Seriously. It disheartens me.

...BUT then, by some Divine intervention or twist of fortuity, we meet. We meet and we see, despite our differences, and then we wonder how we've survived alone for so long. I'm not just talking about love here, I'm talking about friendship too. We see a stranger across a bar, and we are able to somehow see through that tempered green glass that distorts our vision on all the other days. We bump into each other on the street, on the bus, on a plane or on the page. But the important thing, what really matters, is that we lift our eyes and meet each other. It means that you stop looking ahead numbly, and somehow find the courage to turn and face me. And it means that I do the same for you.

Somehow this person that we see for the first time is able to assess us with a clarity that even our best friends can't. It happens. Not very often, but it happens. And you know it when it happens, because you feel like you're talking to yourself. You feel like you are looking at someone who was cut from the very same bolt of cloth, before your respective soul was put in this body, and his was put in that one, way over there. You know, it is similar to the feeling you had, even by yourself, before life got in the way. Do you remember it?

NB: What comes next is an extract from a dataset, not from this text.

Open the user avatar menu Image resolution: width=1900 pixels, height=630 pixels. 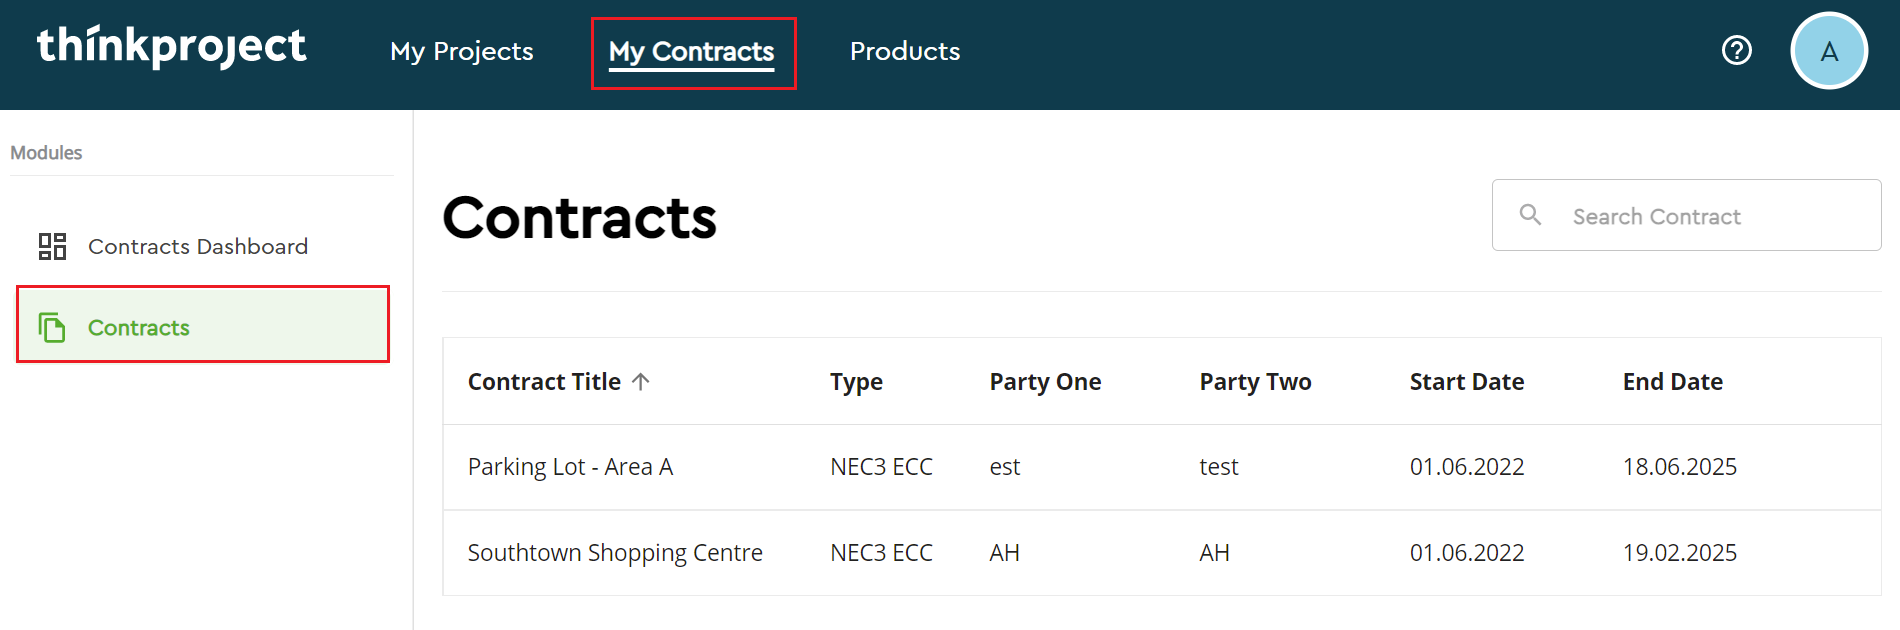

And then I wonder, is it actually rare, this type of instant connection? Or, could it sadly just be the product of us both finally opening our eyes at the same time?

Sometimes I can feel that too, you know? Like we just barely miss something meaningful. Both of our eyes open at just the tragically wrong time, like an arrhythmic heartbeat or two doors slamming. For an instant a flash of likeness passes between us, and then it's gone. Suddenly what we saw is again shrouded by your sadness and my fear, or your ego and mine too. And again, we allow our differences to divide us. And we allow our glances to be transient.

Keep talking to me. Say anything. Just try not to look away.